解体されることが分かった三木元首相の実家=阿波市土成町吉田

 徳島県阿波市土成町吉田にある故三木武夫元首相の実家が取り壊され、市が跡地(約1400平方メートル)の寄贈を受けて記念公園を整備することが10日、分かった。所有者の親族が解体に取り掛かっており、市民からは惜しむ声も上がっている。

 住宅は木造平屋約110平方メートル。別の場所にあった生家が取り壊された後、1937年ごろまでに建てられ、三木元首相も住んだことがある。本人が都内に転居した後は親族が暮らし、選挙の際には事務所として使われたが、少なくとも2000年ごろからは空き家になっていた。

 市などによると、築80年以上と老朽化しており、所有者である都内の親族が昨夏、解体を決めて市に跡地の寄贈を打診した。四国霊場7番札所・十楽寺から8番札所・熊谷寺までの遍路道沿いにあるため、市は遍路が休憩できるあずまやや公衆トイレを設ける方針。

 解体は7日に始まり、ガラス戸が取り外されるなどしたが、10日時点では原形をとどめている。2月中旬にもさら地になる見込み。
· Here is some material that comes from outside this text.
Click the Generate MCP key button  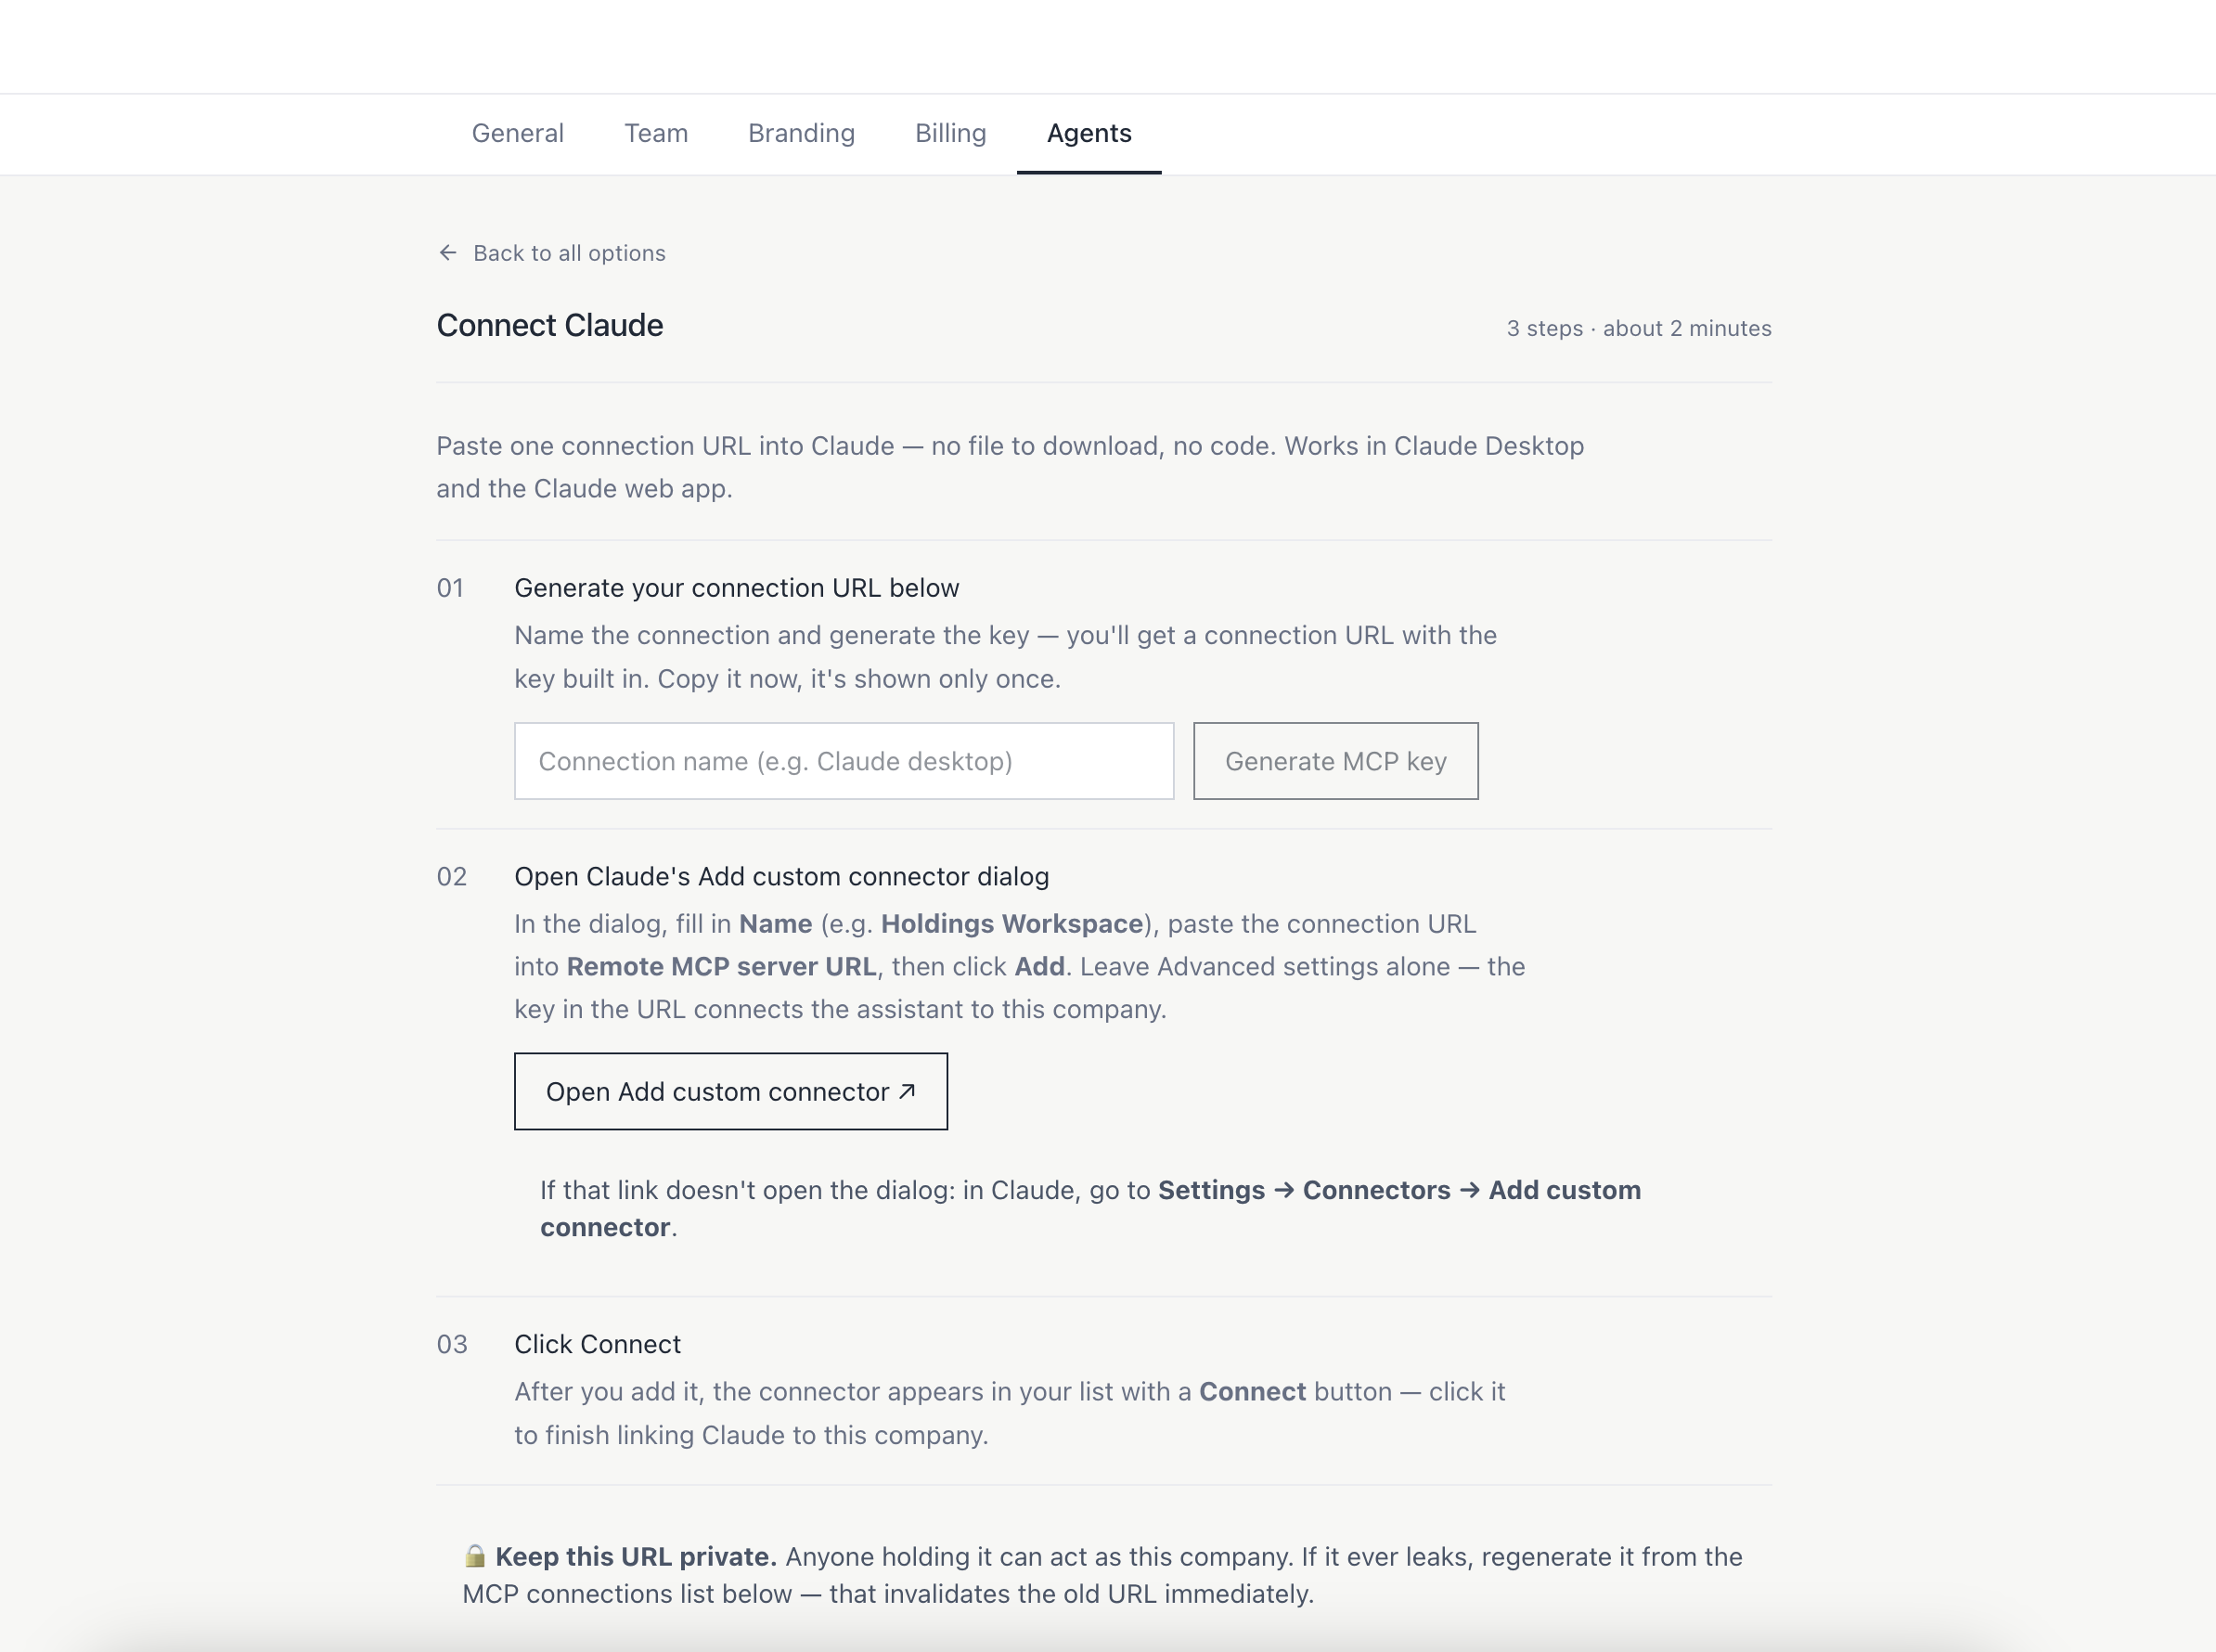tap(1335, 761)
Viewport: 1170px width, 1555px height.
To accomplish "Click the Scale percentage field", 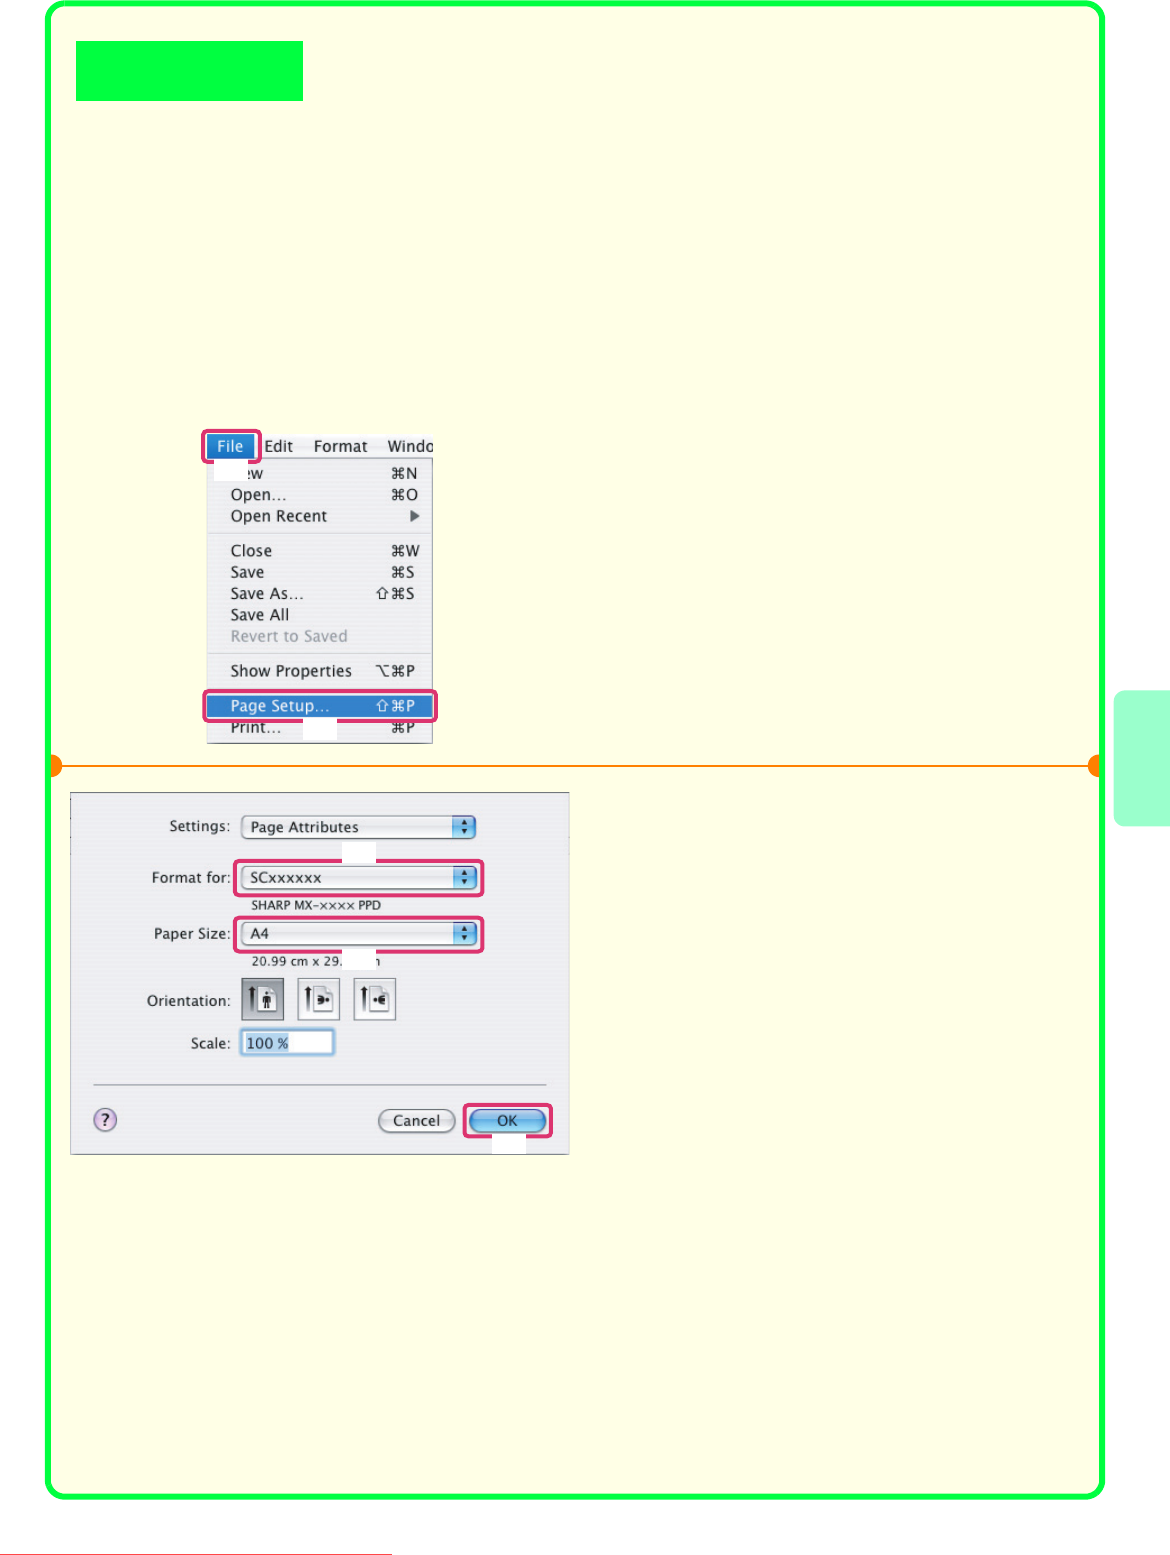I will (x=287, y=1043).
 解体を知った同市土成町吉田、自営業糸谷(いとたに)徳文さん(42)は「住民の意見を聞くなど他に方法はなかったのかとも思うが、個人宅なのでどうしようもない」と残念がった。

 三木元首相は土成町出身。明治大卒。衆院議員を50年以上務めた。74年に田中角栄氏が金脈問題で退陣し、県人初の首相に就任。金権政治を批判して政治資金規正法の強化に取り組み、76年に退陣した。